• [Text section]:
Montgomery Planning to present Pedestrian Master Plan survey results at March 18 Planning Board meeting
March 11, 2021
Survey findings detail how satisfied pedestrians are walking or rolling in Montgomery County, why people walk, and how walking has changed since the start of the COVID-19 pandemic
WHEATON, MD – The Montgomery County Planning Department, part of the Maryland-National Capital Park and Planning Commission (M-NCPPC), will present the results of its Pedestrian Master Plan survey at the March 18 Planning Board meeting. The Pedestrian Master Plan, currently underway, will identify best practices, analyze information from people who walk and roll, and examine ways to improve the pedestrian experience using several analytical tools, including a pedestrian comfort map and a crash analysis. The findings from the countywide pedestrian survey, conducted in fall 2020, will inform the Pedestrian Master Plan’s existing conditions report and future recommendations by helping Montgomery Planning better understand pedestrian travel attitudes and behaviors. The survey findings also will serve as a benchmark to analyze trends in pedestrian behavior over time.
“This is the first time we have a statistically valid survey where residents throughout the county shared insights into how and why they walk and roll,” said Project Manager Eli Glazier. “These invaluable data points will help staff make recommendations for the Pedestrian Master Plan, Vision Zero efforts and master planning.”
Key findings of the pedestrian survey:
- Overall satisfaction with the Montgomery County pedestrian experience is 52 percent. Among respondents who reported having a disability, satisfaction with the county’s pedestrian experience was only 43 percent.
- While walking for exercise and recreation is widespread – 91 percent reported doing so – respondents living in urban areas of the county were much more likely to walk for other purposes such as grocery shopping (73 percent), personal business (58 percent), medical appointments (26 percent), and dining out (38 percent).
- COVID-19 has changed the reasons people are walking in Montgomery County. Due to the pandemic, 51 percent of respondents are walking more for exercise or recreation, while 66 percent are taking fewer trips to restaurants and bars and 53 percent are taking fewer walk commute trips.
- Telework has become much more widespread in Montgomery County. While 30 percent of respondents said they teleworked at least one day a week before the pandemic, 74 percent indicated they telework at least one day a week during the pandemic. 54 percent of respondents anticipate being able to telework at least one day a week after the pandemic ends.
“The results of this survey will fill a big gap in our data. We know so much about driving behavior in Montgomery County and now, for the first time, we have data to support pedestrian assumptions and eventually recommendations which will help to shift our county from auto-centric to one that caters to all modes of transportation – but especially pedestrians,” said Planning Director Gwen Wright.

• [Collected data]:

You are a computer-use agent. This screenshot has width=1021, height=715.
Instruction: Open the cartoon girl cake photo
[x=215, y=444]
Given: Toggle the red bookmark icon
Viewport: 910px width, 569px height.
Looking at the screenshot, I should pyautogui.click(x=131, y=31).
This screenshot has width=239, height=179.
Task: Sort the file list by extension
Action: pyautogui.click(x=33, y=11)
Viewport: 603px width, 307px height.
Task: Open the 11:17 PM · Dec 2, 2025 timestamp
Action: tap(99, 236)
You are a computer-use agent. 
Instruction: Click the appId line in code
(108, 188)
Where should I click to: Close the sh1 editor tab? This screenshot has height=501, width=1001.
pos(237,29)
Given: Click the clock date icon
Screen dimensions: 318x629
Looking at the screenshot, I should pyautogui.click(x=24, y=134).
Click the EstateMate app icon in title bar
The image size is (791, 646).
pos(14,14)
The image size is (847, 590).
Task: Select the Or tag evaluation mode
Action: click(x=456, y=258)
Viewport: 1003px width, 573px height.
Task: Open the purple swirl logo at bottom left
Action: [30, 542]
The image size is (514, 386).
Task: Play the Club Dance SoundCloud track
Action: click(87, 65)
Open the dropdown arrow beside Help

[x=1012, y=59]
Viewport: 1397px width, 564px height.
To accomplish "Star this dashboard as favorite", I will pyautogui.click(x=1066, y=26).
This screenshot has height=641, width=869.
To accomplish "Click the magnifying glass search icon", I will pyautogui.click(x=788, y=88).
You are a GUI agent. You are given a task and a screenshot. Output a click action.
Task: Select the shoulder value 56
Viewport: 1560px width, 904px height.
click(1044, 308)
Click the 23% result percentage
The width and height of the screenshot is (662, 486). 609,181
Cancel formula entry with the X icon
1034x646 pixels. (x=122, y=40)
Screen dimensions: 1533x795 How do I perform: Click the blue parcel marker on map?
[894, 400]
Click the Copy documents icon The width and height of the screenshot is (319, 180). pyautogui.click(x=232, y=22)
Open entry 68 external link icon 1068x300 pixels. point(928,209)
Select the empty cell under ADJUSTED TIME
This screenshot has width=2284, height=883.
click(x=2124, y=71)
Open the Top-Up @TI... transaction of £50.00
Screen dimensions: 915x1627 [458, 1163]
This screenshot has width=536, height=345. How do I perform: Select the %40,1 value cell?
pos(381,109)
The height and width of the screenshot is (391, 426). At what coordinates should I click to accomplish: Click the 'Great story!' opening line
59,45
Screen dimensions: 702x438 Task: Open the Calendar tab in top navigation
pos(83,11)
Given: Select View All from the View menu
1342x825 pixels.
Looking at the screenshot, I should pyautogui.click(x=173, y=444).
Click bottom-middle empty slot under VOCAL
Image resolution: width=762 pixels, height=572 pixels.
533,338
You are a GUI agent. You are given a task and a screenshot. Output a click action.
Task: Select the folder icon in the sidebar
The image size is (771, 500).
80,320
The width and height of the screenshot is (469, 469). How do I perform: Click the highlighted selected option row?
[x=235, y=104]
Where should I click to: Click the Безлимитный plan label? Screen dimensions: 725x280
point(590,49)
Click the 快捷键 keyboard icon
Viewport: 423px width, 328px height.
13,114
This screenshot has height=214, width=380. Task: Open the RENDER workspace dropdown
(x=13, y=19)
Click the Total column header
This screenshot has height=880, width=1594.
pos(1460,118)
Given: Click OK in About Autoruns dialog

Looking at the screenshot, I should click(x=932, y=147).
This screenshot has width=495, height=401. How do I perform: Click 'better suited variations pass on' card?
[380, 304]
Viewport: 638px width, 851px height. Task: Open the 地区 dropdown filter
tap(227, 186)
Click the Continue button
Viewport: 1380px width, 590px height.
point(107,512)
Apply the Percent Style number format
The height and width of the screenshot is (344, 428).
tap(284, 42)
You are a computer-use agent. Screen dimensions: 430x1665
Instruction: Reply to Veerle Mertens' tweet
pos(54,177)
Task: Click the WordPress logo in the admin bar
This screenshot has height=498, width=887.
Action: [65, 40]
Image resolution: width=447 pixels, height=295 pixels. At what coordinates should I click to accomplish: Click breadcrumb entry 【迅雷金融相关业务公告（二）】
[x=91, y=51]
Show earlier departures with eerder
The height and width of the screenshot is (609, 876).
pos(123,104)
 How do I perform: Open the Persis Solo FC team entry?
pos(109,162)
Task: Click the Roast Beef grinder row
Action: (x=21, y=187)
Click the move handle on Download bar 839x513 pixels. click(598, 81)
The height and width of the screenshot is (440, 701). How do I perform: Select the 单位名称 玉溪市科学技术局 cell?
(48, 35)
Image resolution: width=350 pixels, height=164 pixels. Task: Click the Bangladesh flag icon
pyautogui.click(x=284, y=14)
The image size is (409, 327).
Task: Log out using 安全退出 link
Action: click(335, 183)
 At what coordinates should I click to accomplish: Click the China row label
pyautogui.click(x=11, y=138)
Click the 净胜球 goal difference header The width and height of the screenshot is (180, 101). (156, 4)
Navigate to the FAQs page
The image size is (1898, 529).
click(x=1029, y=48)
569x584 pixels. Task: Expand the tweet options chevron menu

• [What to do]:
• 1. In two sentences, what does the pedestrian survey release say?
• 2. Could you reproduce the pedestrian survey release word for word, starting with "- While walking" and going on through "out (38 percent)."?
• 3. Can you proceed with the pedestrian survey release, picking up after its final sentence?

• [Responses]:
• 1. Montgomery Planning will present the results of its fall 2020 countywide Pedestrian Master Plan survey at the March 18 Planning Board meeting, and those findings will inform the plan's existing conditions report and future recommendations. The survey found 52 percent overall satisfaction with the county's pedestrian experience (43 percent among respondents with a disability), more walking for exercise but fewer walking trips to restaurants, bars and commutes because of COVID-19, and a rise in weekly telework from 30 percent before the pandemic to 74 percent during it.

• 2.
- While walking for exercise and recreation is widespread – 91 percent reported doing so – respondents living in urban areas of the county were much more likely to walk for other purposes such as grocery shopping (73 percent), personal business (58 percent), medical appointments (26 percent), and dining out (38 percent).

• 3.
About the survey
The Pedestrian Master Plan survey was sent randomly to 60,000 households in Montgomery County via postcard, with 4.1 percent of those households responding. The survey was made available in English, Spanish and simplified Chinese. Households in the City of Rockville and City of Gaithersburg were not included in the survey because those cities have independent planning authority and are not subject to the Pedestrian Master Plan. Survey results were compiled at the countywide level and for three geographic specific areas:
- Urban (downtowns and town centers, such as Downtown Wheaton and Germantown Town Center)
- Transit Corridors (within one mile of master-planned transit corridors)
- Exurban/Rural (remainder of the county)
Survey responses were weighted to better represent the actual demographics of Montgomery County using the American Community Survey 2018 Five-Year Estimates for income, race, and Hispanic, Spanish, or Latino origin distributions for each geography to ensure the responses are appropriately representative of each area and the county as a whole.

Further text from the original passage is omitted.